━━ Quoted passage

Learn more about per-crash comprehensive costs in Section C.1.

Figure 4.6: Average cost of fatal and serious injury crashes per year, 2017-2021, for the Twin Cities MPO and statewide. Sources: MnDOT Office of Traffic Engineering (crash data) and Office of Transportation System Management (per crash comprehensive costs)

4.4.4 Fatal and Serious Injury Crash Rate

Crash rates are used to look at the numbers of people being killed or seriously injured in traffic crashes divided by the exposure people have by traveling. In these crash rates, the exposure used is per 100 million miles traveled in vehicles. Both the fatality and serious injury crash rates have increased.

━━━━
━━ Excerpted data

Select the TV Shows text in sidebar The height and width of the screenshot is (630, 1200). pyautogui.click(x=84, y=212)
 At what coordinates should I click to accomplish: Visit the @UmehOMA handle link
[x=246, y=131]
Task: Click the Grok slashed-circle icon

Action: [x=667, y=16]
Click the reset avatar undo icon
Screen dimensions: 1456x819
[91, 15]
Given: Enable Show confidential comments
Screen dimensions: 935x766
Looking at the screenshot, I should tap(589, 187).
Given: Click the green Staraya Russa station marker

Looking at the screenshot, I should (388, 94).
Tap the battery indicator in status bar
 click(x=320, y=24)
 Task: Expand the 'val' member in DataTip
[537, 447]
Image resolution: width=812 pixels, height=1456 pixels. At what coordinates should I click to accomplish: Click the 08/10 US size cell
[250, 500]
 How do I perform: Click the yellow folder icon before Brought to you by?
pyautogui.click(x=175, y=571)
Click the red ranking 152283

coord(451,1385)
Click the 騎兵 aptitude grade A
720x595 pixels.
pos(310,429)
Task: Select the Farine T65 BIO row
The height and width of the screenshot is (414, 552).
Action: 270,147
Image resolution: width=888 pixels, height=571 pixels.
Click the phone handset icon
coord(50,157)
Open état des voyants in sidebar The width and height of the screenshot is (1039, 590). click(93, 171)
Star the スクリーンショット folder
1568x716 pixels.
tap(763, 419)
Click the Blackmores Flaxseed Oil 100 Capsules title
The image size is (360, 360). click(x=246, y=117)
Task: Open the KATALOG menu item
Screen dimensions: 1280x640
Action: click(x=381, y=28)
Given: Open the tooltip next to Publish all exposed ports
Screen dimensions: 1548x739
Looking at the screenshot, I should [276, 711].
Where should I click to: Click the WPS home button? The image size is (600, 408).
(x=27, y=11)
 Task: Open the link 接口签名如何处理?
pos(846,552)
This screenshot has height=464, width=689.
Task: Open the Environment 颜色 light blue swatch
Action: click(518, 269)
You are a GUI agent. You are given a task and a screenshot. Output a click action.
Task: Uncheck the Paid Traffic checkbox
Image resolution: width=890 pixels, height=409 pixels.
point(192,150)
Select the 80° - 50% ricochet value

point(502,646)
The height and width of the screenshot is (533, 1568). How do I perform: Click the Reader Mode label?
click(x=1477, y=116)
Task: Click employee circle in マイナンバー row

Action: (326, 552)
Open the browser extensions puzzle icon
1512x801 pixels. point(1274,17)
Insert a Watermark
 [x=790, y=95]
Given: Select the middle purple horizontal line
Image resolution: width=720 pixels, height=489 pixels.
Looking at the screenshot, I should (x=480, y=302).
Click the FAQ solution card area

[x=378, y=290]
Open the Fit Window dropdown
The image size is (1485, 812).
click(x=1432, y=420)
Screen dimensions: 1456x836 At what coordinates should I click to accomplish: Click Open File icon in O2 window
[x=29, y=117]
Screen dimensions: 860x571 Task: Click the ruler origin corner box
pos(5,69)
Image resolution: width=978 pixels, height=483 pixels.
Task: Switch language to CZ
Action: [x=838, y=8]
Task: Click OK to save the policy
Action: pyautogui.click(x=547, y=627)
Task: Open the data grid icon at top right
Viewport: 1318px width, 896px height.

━━━━

Work required: In the traffic crash passage, what measure of exposure is used in the fatal and serious injury crash rates? The items were drawn from a different source than the text.

Written answer: Per 100 million miles traveled in vehicles.